The bidding: SouthWestNorthEast1 NT Pass3 {club} Pass3 NT All Pass Opening lead: {club} J

People sometimes get a lot of information but don't get the message. Today's declarer got neither.

South covered West's jack of clubs with the queen, and East took the ace and led the jack and then the king of hearts. South played low. When East persisted with the ten, South took the ace and cashed four diamonds. West threw a club and a heart, East a spade.

South next tried to guess the queen of spades for his ninth trick, but when he led the king and a low spade, West discarded, and South had to go down.

The information South needed to guess the spades was available if he cared to dig for it. South must refuse the third heart as well as the first two. If East shifts to a diamond, South cashes four diamonds, the ace of hearts and the king of clubs.

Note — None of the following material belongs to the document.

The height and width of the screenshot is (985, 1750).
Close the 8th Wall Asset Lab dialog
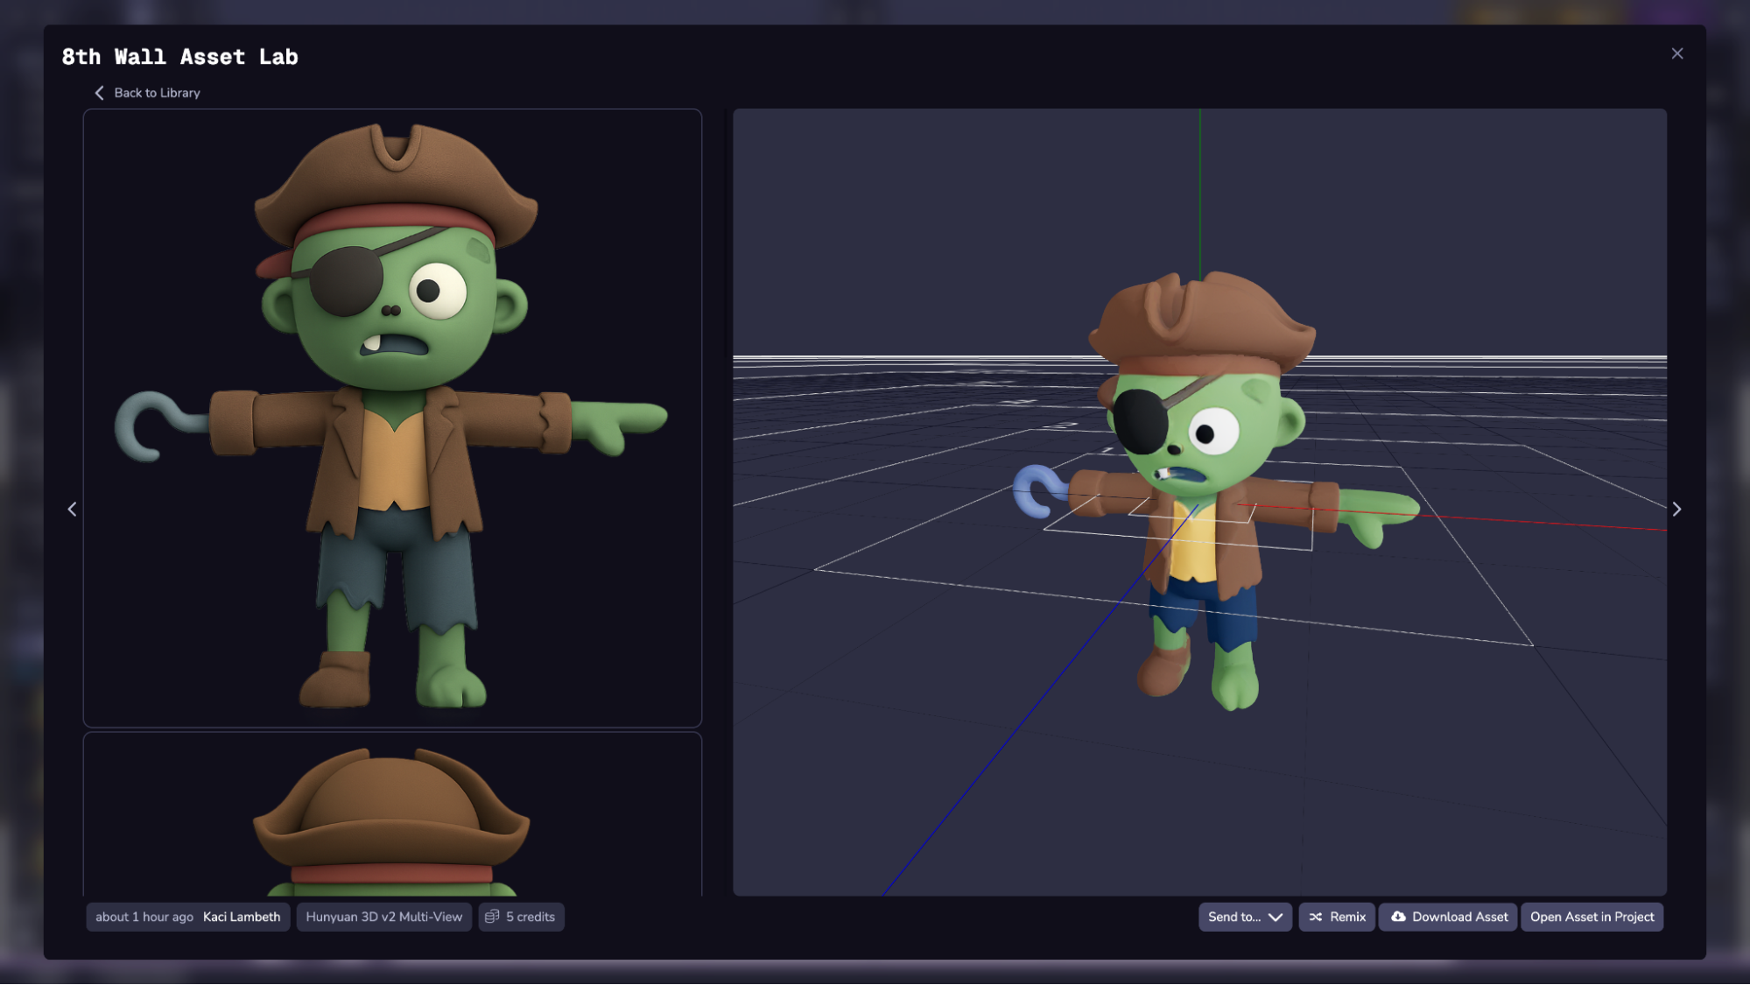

South then has the information: West had five hearts, five clubs and two diamonds, so one spade. The message contained therein: South can lead a spade to the ace and confidently return a spade to his ten.

Daily Question

You hold:

{spade} A J 4 {heart} 3 {diam} 10 8 5 2 {club} K Q 7 4 2.

Your partner opens one heart, your respond two clubs, he rebids two hearts and you try 2NT. Partner then bids three diamonds. What do you say?

Answer: Partner's auction suggests six hearts, four diamonds and minimum values. If he had five cards in each red suit, his second bid would have been two diamonds. With extra strength, he'd have jumped to three hearts or bid two diamonds. Pass. Game is remote.